Lo Staatstheater di Meiningen, come è solito fare ormai da alcuni anni, ha allestito in forma semiscenica uno spettacolo nella suggestiva Sala grande del castello, sfruttando abilmente uno spazio non teatrale, senza compromettere condizioni di visibilità e ascolto. Il merito spetta in gran parte alla magnifica orchestra Meininger Hofkapelle che, pur priva delle dimensioni wagneriane, non ha fatto rimpiangere la maestosità di organici più ampi. A guidarla il giovane Killian Farrell, suo direttore principale, magari poco propenso al grande afflato romantico ma sempre molto preciso, attento a garantire una buona varietà dinamica e a non sopraffare i cantanti, penalizzati dalla mancanza di buca orchestrale.

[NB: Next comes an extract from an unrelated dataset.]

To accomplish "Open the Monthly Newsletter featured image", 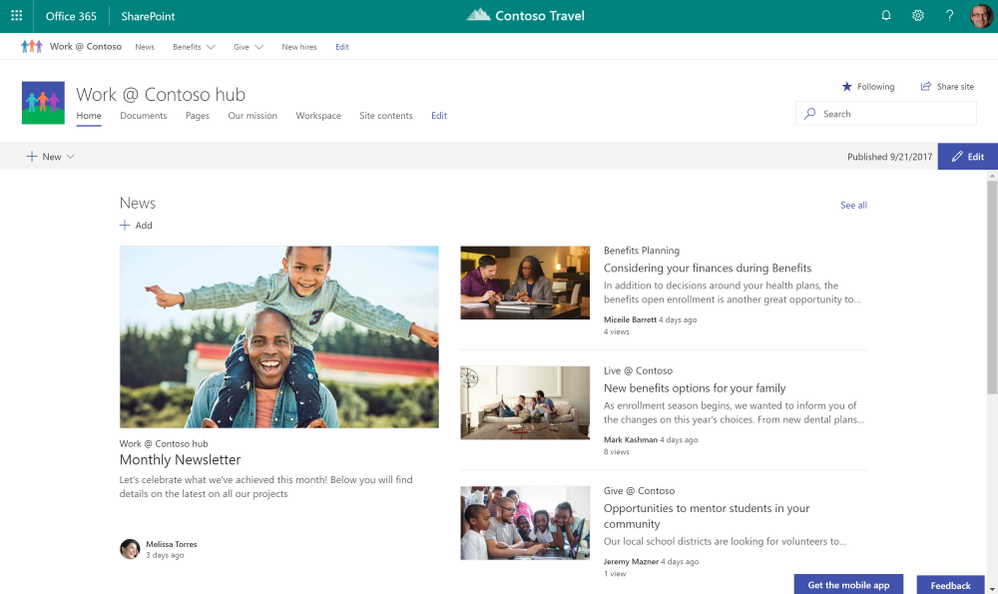I will click(279, 337).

Sopraelevata su una pedana e con gli strumentisti alle spalle, una compagnia di canto ben rodata e omogenea nel suo insieme. Avvalendosi delle scene semplicissime di Kerstin Jacobssen e dei costumi di Stephanie Geiger, il regista Hansgar Haag si è limitato a pochi movimenti, puntando soprattutto sulle capacità espressive dei singoli interpreti. Ha dedicato molta attenzione, invece, nel regolare entrate e uscite dell’ottimo coro (preparato da Roman David Rothenaicher), in modo da garantire suggestivi effetti nella spazializzazione del suono. Il tenore Corby Welch è stato un convincente protagonista, che ha saputo mantenere intatta la saldezza vocale nell’intero arco della serata. L’avvenente Deniz Yetim – capelli neri corvini, fasciata in un sinuoso abito di velluto – ha interpretato Venere, riuscendo a mantenere una sensuale timbratura anche laddove la musica di Wagner diventa molto tesa. Bionda e fisicamente morbida, Lena Kutzner è stata un’Elisabeth ben salda – bravissima nel concertato finale del secondo atto – e molto intensa nel trasmettere le emozioni del personaggio. E quando appare sulla scena per cantare lo struggente inno alla Wartburg (Dich, teuer Halle) le sue parole si caricano di significati che in teatro sarebbe difficile replicare. Wolfram era interpretato da Shin Taniguchi, un baritono dalla voce non troppo rotonda, ma molto espressivo e duttile in palcoscenico. Robusta emissione da autentico basso quella di Selcuk Hakan Tiraşoğlu, nei panni del Langravio. Il ruolo di Walther von der Vogelweide, altro storico Minnesang al pari di Wolfram, era affidato a un apprezzabile tenore di grazia come Raphael Helbig-Kostka, mentre Johannes Schwarz, un basso sempre molto sicuro, interpretava Biterolf. Il soprano Elisabetha Kapanadze è stata un pastorello dalla voce fissa: non un difetto, perché in tal modo è riuscita a imprimere al suo canto una suggestiva impressione di melopea arcaica.
Inutile sottolineare l’entusiasmo di un pubblico che, numerosissimo, affollava la sala fino all’ultima sedia: in Tannhäuser riconosce precisi valori identitari, legati alla cultura tedesca. Un po’ come succede da noi con certe opere di Verdi.